2. The computer-implemented method according to claim 1, wherein
the variant model, the domains, and the feature/component
dependencies are collected in a common database.
3. The computer-implemented method according to claim 1, wherein
the defined feature/component dependencies are existence
dependencies and/or value dependencies.
4. The computer-implemented method according to claim 1, wherein
the components within a domain are stored in separate data
units.
5. The computer-implemented method according to claim 4, wherein
the automated evaluation of the feature/component dependencies
includes an existence test for the dependency, in particular
wherein the data units associated with the identified components
are stored unchanged.
6. The computer-implemented method according to claim 1, wherein
the components within a domain are stored in a common data
unit.
7. The computer-implemented method according to claim 6, wherein
the automated evaluation of the feature/component dependencies
includes an existence test for the dependency, wherein the entries
associated with the identified components are extracted from the
common data unit and are output.

Stored rows —
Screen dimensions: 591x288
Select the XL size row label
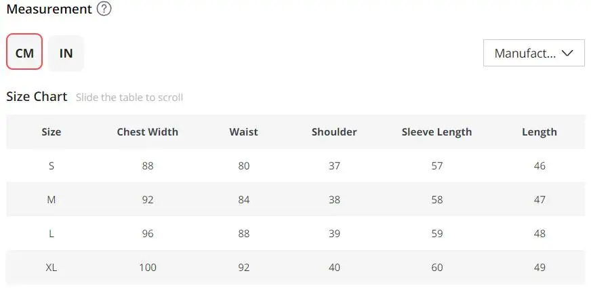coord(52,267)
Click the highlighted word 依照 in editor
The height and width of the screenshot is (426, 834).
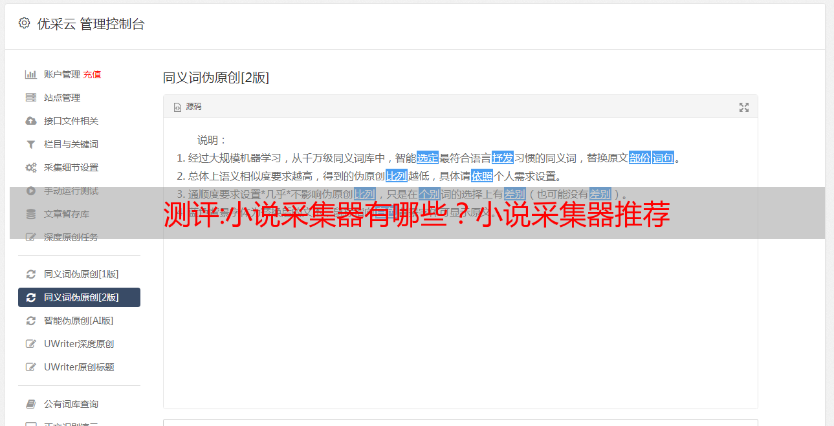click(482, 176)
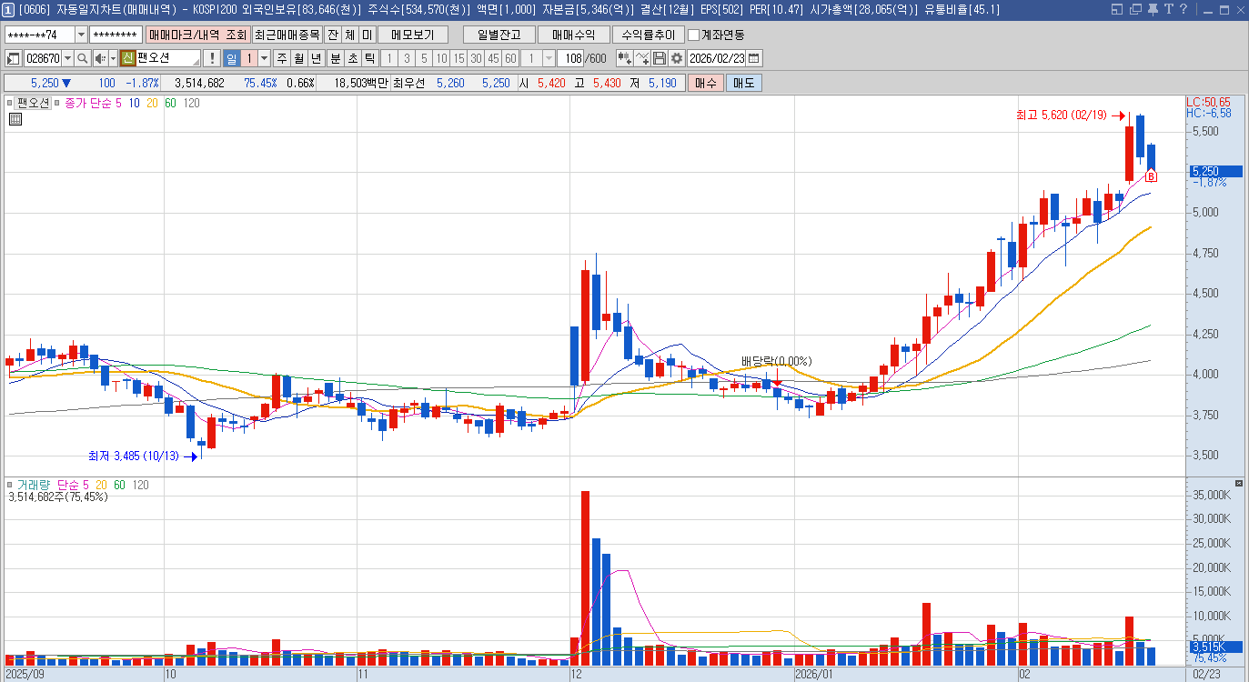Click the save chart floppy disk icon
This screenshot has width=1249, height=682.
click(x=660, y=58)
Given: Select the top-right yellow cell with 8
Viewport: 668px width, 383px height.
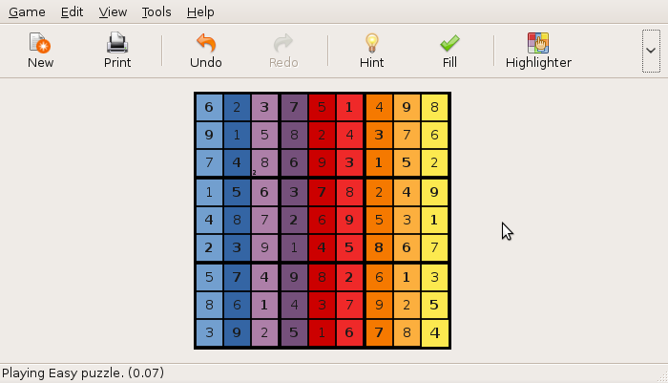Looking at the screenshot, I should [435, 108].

What the task asks — Write out the stretch of the patent claims from "3. The computer-implemented" through "are stored unchanged.", word for word.

Solution for this exercise —
3. The computer-implemented method according to claim 1, wherein
the defined feature/component dependencies are existence
dependencies and/or value dependencies.
4. The computer-implemented method according to claim 1, wherein
the components within a domain are stored in separate data
units.
5. The computer-implemented method according to claim 4, wherein
the automated evaluation of the feature/component dependencies
includes an existence test for the dependency, in particular
wherein the data units associated with the identified components
are stored unchanged.